Where the line containing "You are a computer-use" appears, start repeating, and continue exactly through the last line below, adding nothing. Include no pictures.

---------- Data provided ----------

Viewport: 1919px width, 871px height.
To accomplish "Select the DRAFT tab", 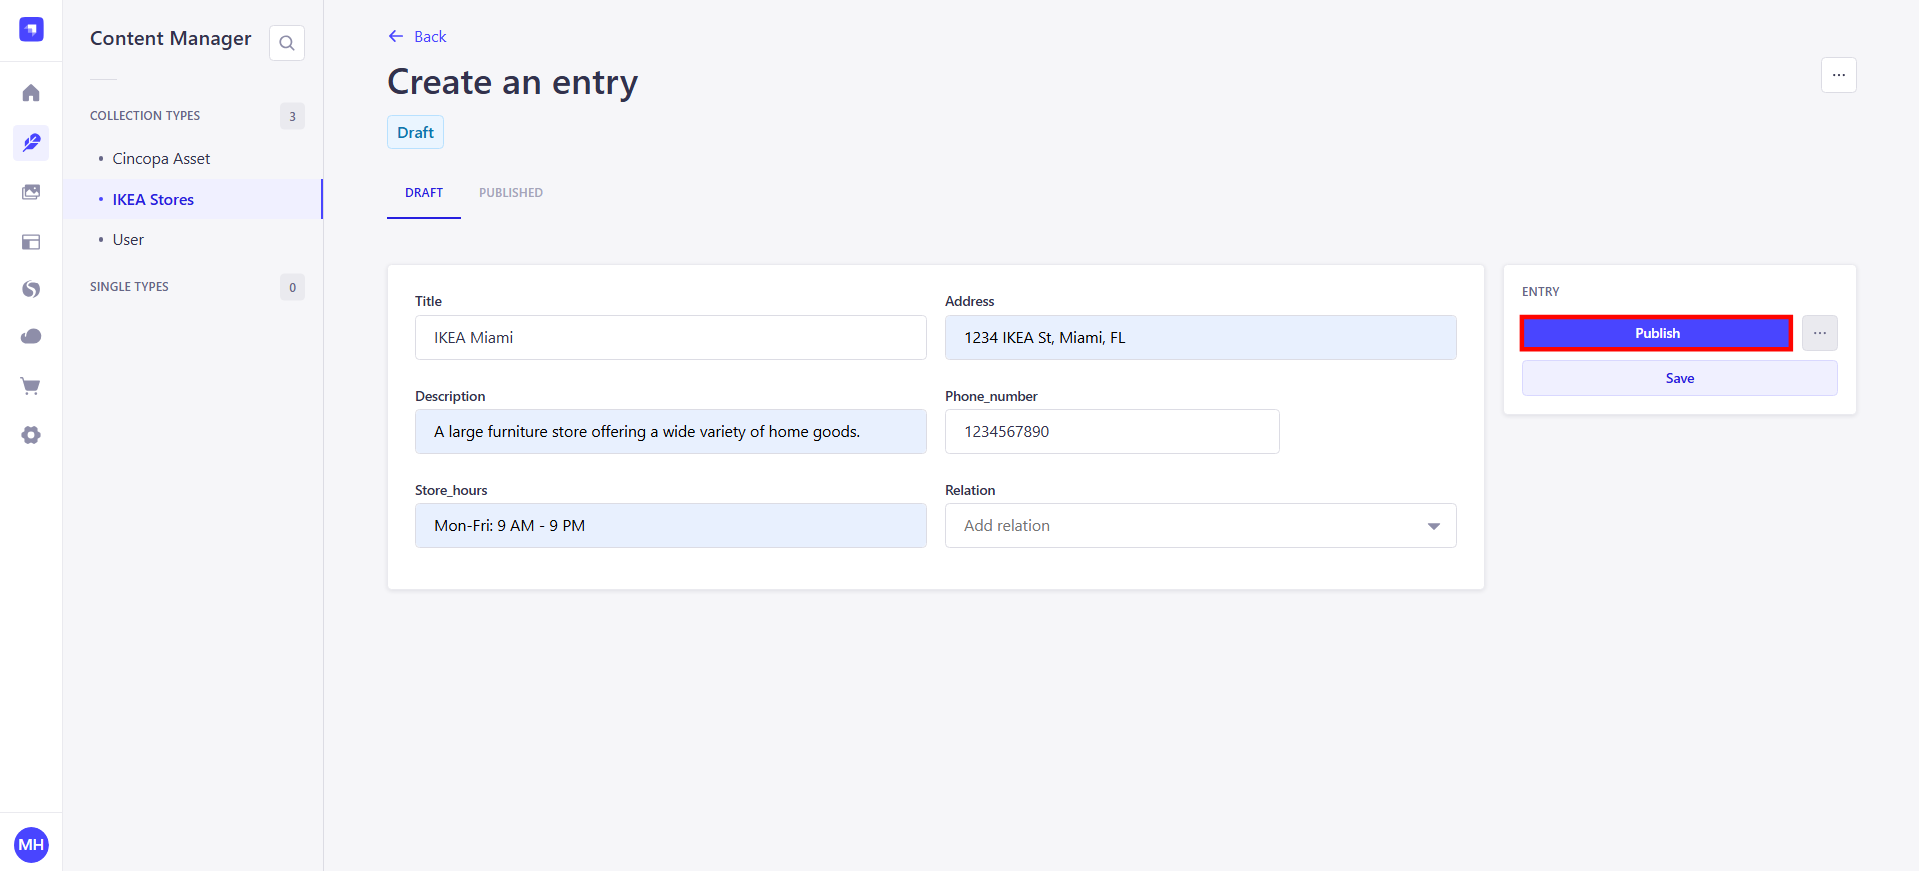I will (x=424, y=193).
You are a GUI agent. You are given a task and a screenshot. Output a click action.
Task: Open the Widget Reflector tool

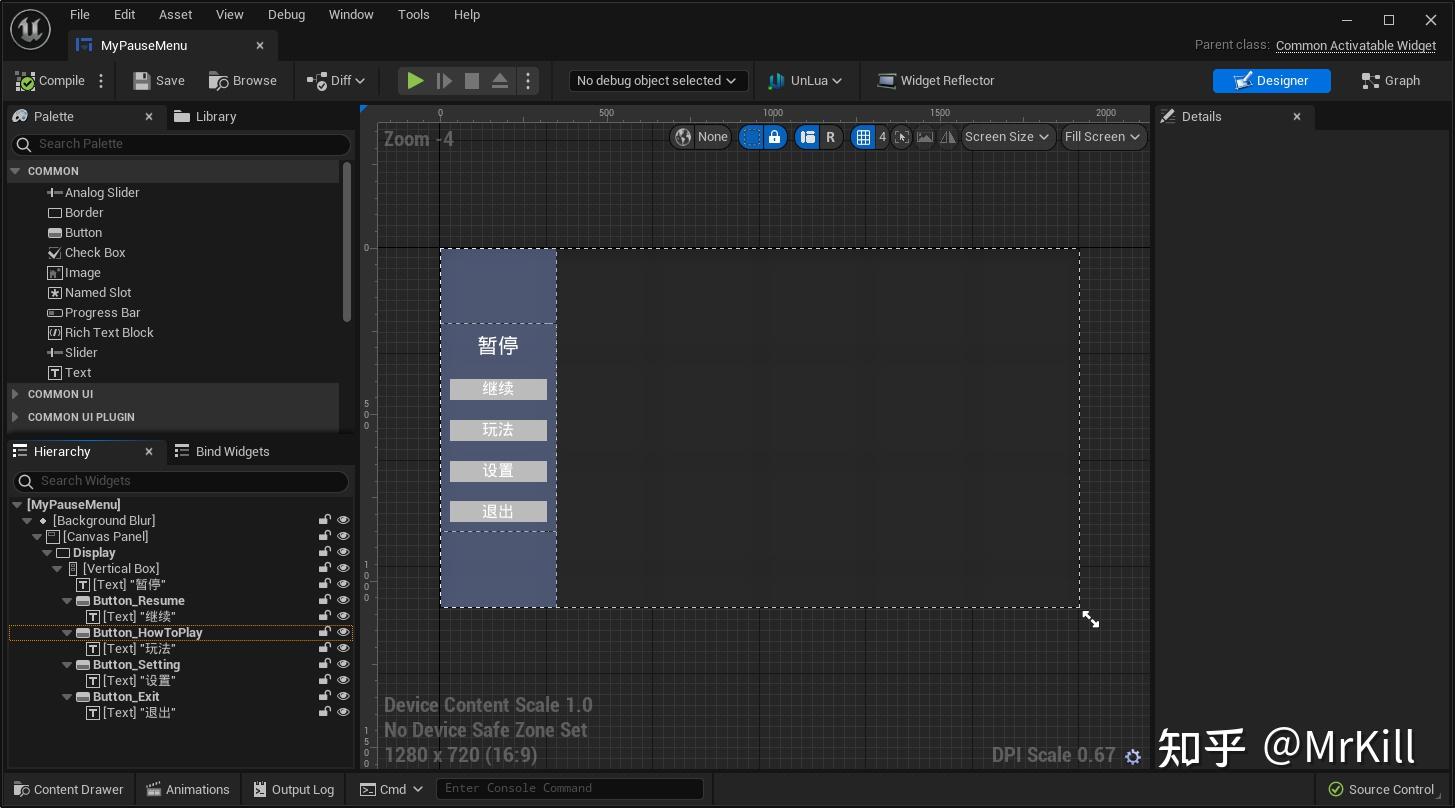(x=935, y=80)
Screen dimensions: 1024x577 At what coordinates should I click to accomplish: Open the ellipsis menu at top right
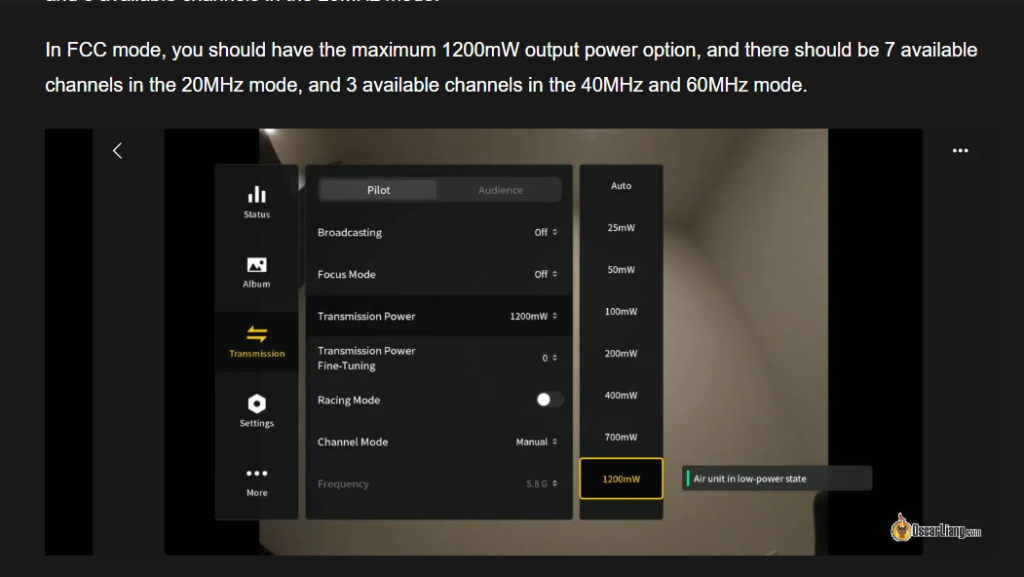pos(960,151)
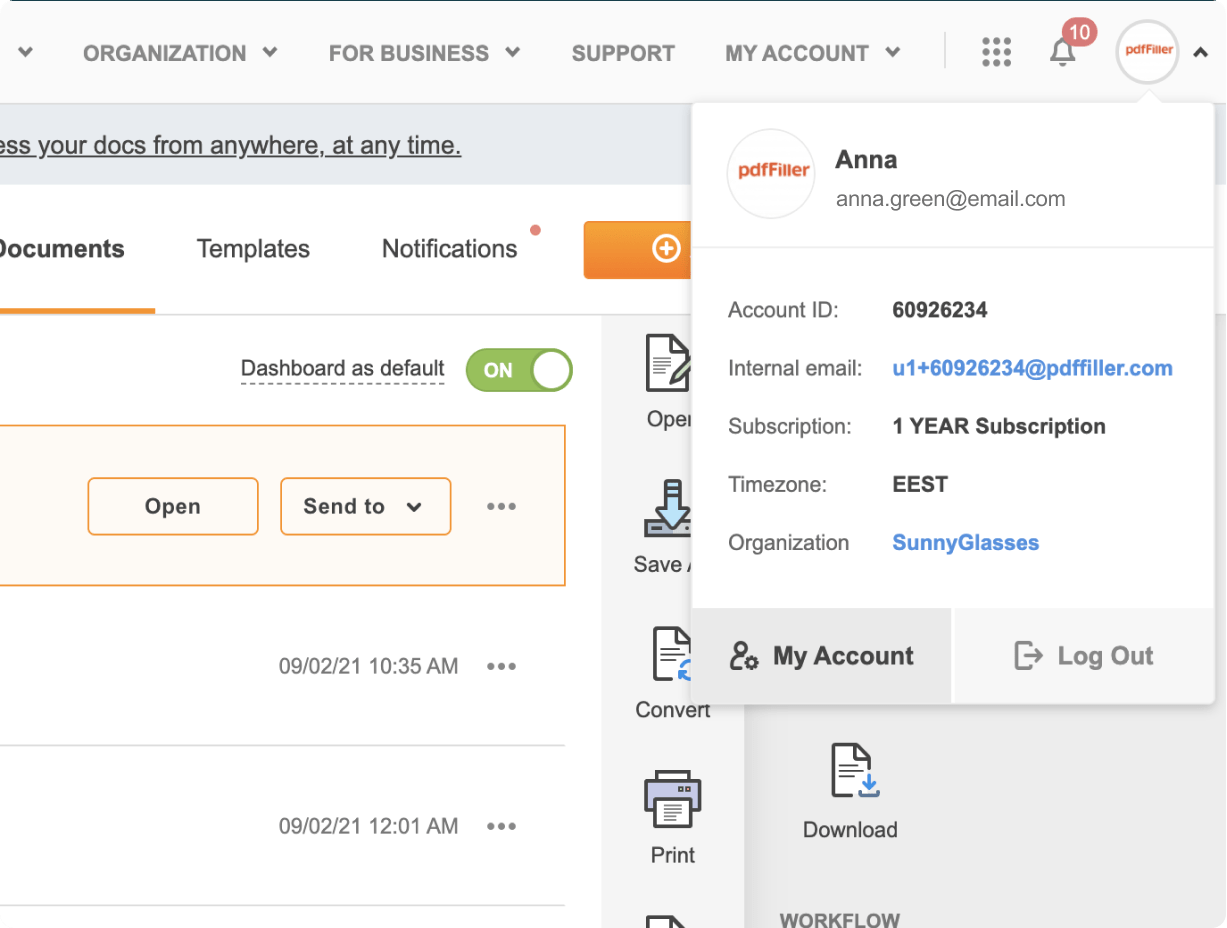Screen dimensions: 1227x928
Task: Open the SUPPORT menu
Action: point(623,52)
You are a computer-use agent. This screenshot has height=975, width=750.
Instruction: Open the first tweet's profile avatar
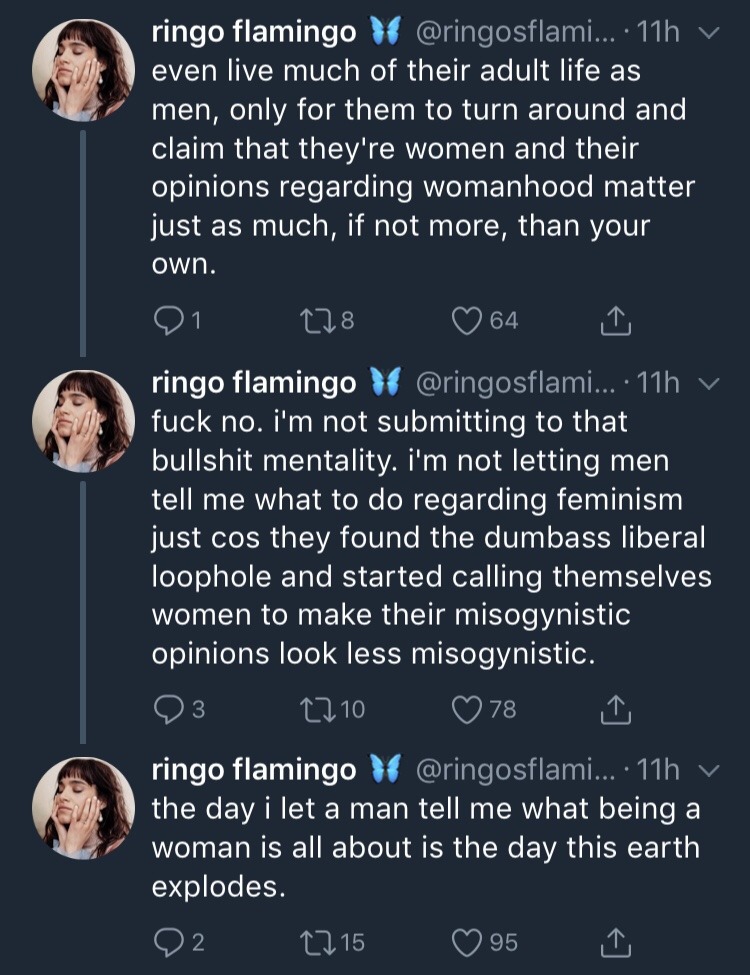coord(84,70)
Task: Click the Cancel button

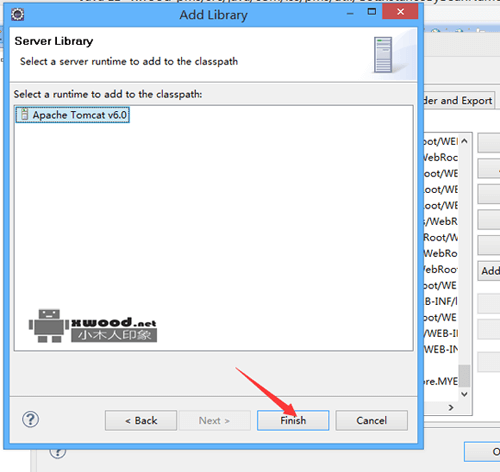Action: pos(371,420)
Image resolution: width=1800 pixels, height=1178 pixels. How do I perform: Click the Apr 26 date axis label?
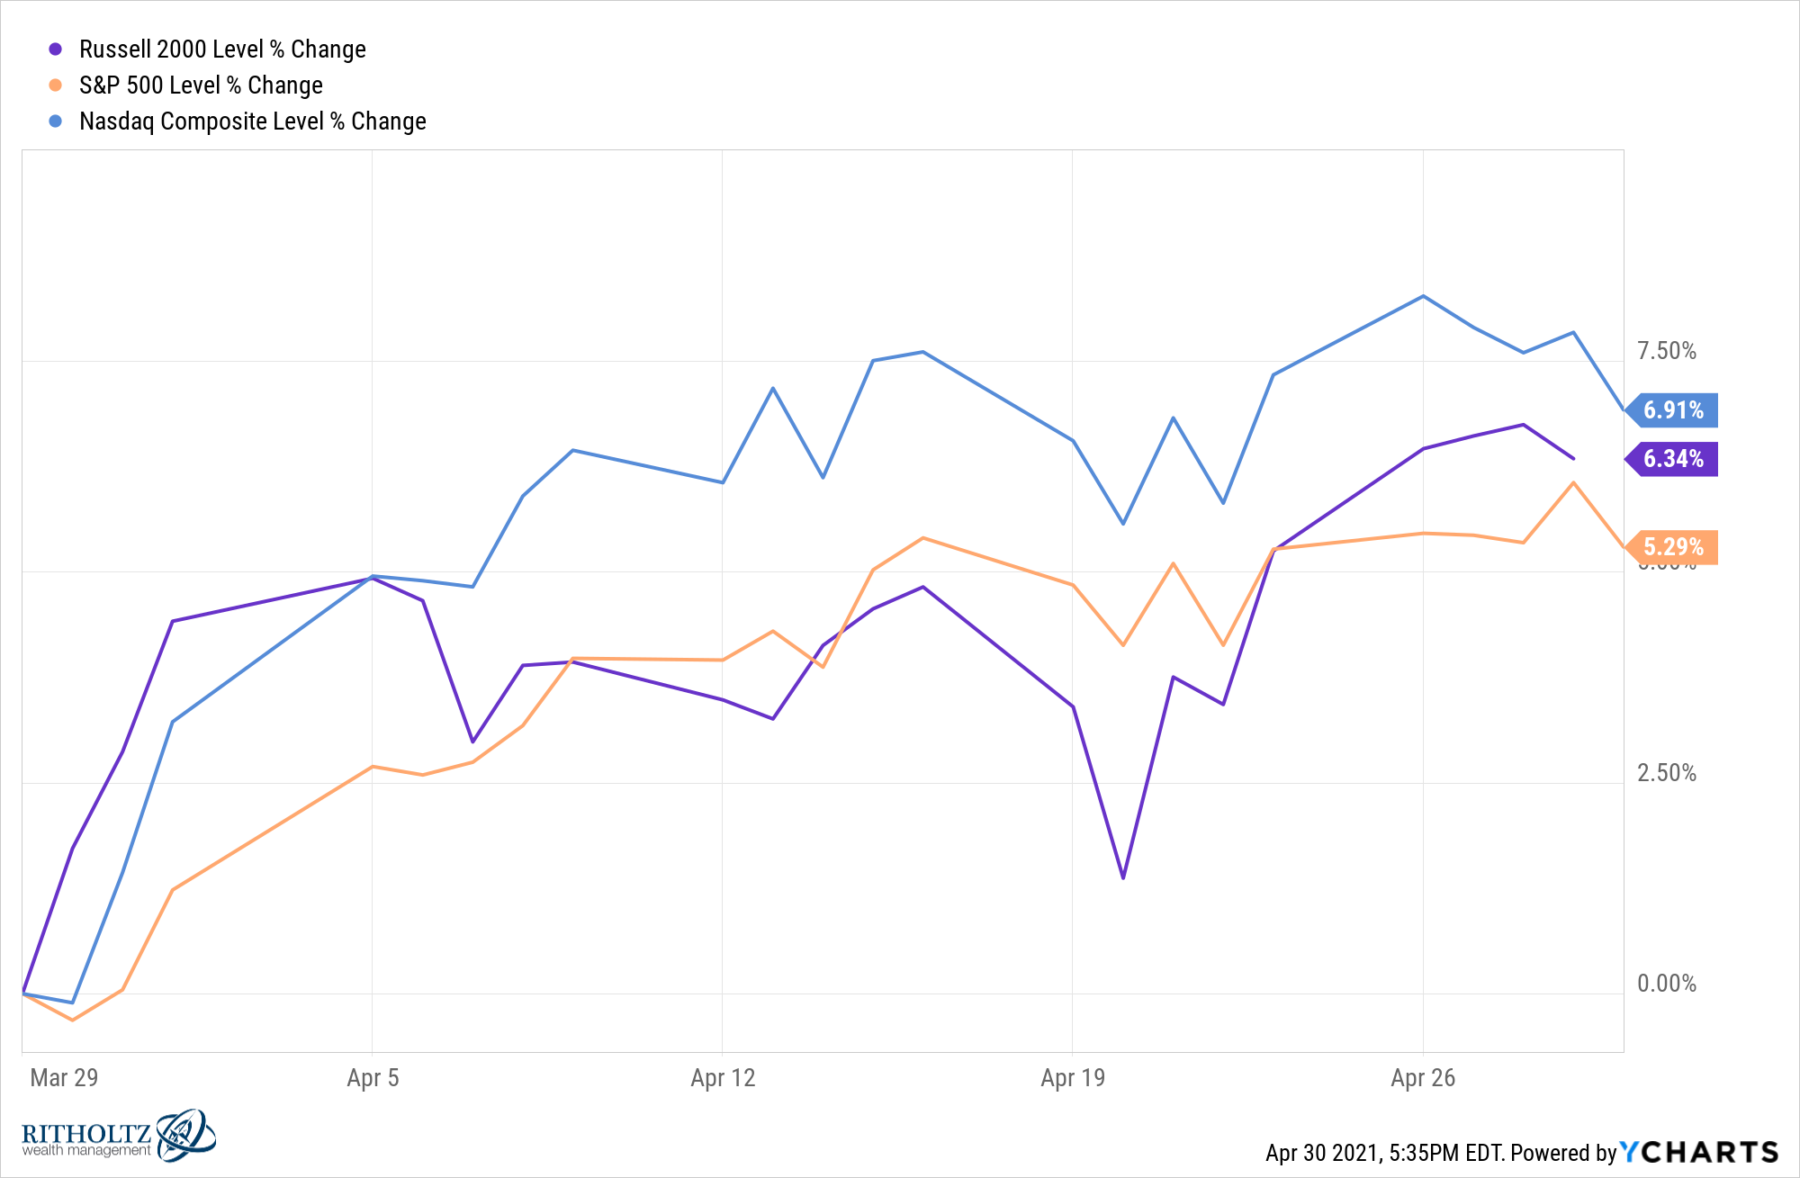click(1422, 1077)

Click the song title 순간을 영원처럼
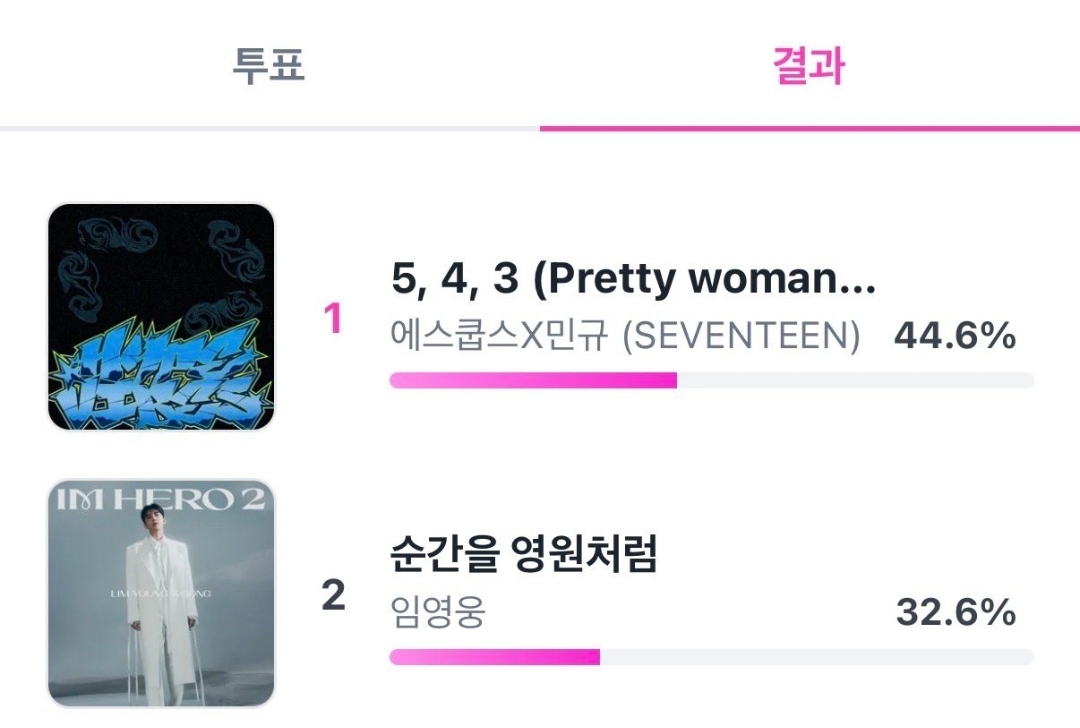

----------

= Task solution =
You are a computer-use agent. This screenshot has height=975, width=750.
Instruction: Open the first tweet's profile avatar
coord(84,70)
Task: Click the Cancel button

Action: pos(371,420)
Image resolution: width=1800 pixels, height=1178 pixels. How do I perform: Click the Apr 26 date axis label?
click(1422, 1077)

Click the song title 순간을 영원처럼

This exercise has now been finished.